不論數據在這個組織中的生命週期涉及多少產品業務或人員,那些單個系統單個業務的安全都不說明問題,說明問題的應該被最終衡量的這個組織的數據安全。
一個組織的數據安全水平,可以作為其是否符合法律要求、特定事件中具備怎樣的責任、面向用戶贏取信任、面向行業適合處理的數據類型和規模等的參考依據。

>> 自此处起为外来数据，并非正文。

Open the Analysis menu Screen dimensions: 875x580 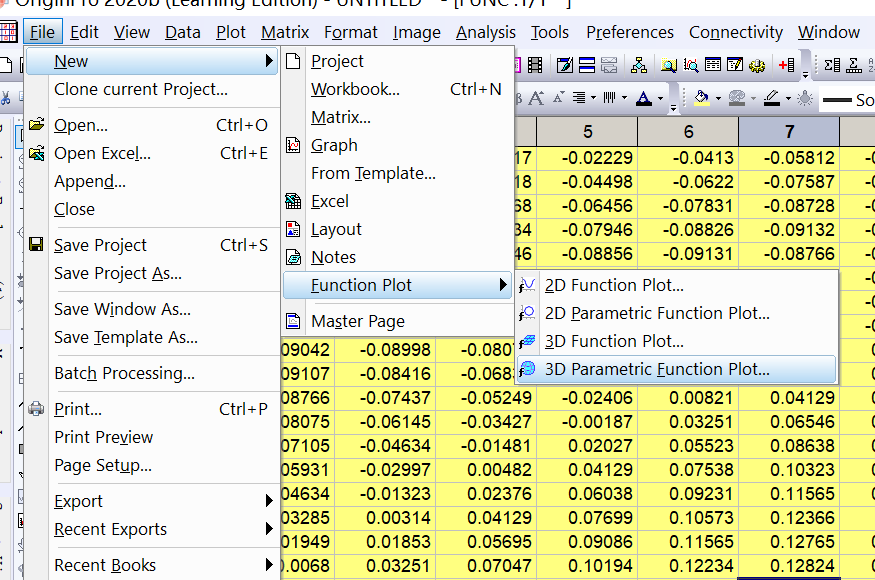pyautogui.click(x=486, y=32)
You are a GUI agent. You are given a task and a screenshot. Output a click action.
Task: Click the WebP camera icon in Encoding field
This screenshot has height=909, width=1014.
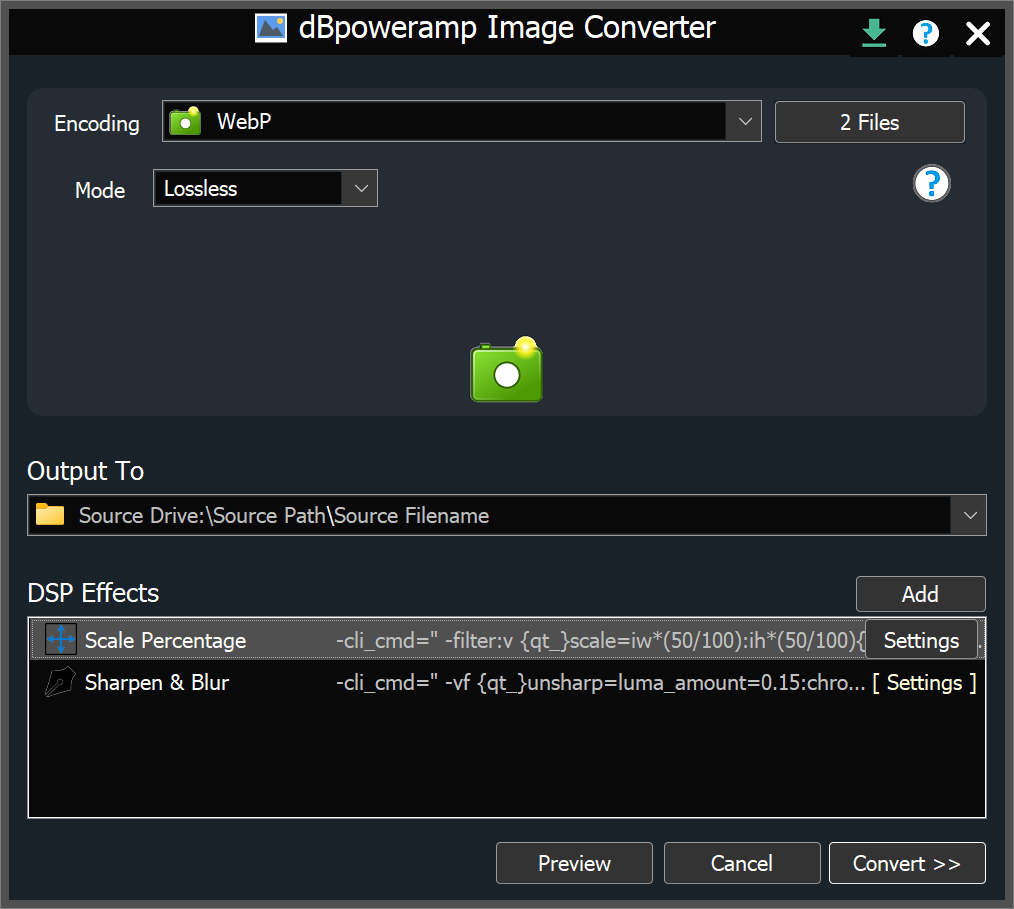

換句話說,政府或者行業可以以組織為單位進行數據安全管理,而不是某個產品的安全,一個組織要證明的是自己整個組織的數據安全水平,而不是自己的某個應用的安全。
3、以能力成熟度為基本抓手
用什麼來衡量組織的數據安全呢?數據安全的能力成熟度可以作為基本抓手。
能力成熟度是一種經過考驗的方法,目前在越來越多的領域被應用,美國甚至制定了網絡空間安全能力成熟度戰略。數據安全能力成熟度模型,是借鑑能力成熟度的核心思想,結合數據在組織內的生命週期以及構成安全能力的關鍵要素而構建的。
一個組織的數據安全能力成熟度等級,說明了這個組織在數據安全保護方面的綜合能力水平。而這個水平的高低,則可以用於數據安全治理的各種相關工作。
例如,相關政府部門或行業主管部門,可以根據本行業的數據敏感度特點決定哪些數據類型或者多大的數據規模需要多高的數據安全能力成熟度水平,進而讓數據安全能力成熟度足夠的組織才能夠處理特定數據,從而實現本行業安全與發展的平衡;
在數據共享、轉移、交易等過程中,法律可以規定數據擁有者有義務要求數據接受者提供自己足夠的數據安全能力成熟度水平,從而避免數據在流動過程中進入安全更差的組織,從而減少數據流動導致的安全失控;
根據特定行業、特定數據類型以及特定時段數據安全威脅的具體情況,國家主管部門可以設定和調整特定領域數據安全能力成熟度的衡量標準和等級要求,從而實現整體數據安全狀態的可控;組織可以通過自己的數據安全能力成熟度水平,讓消費者用更加客觀量化的方法衡量自己是否值得信任;等等。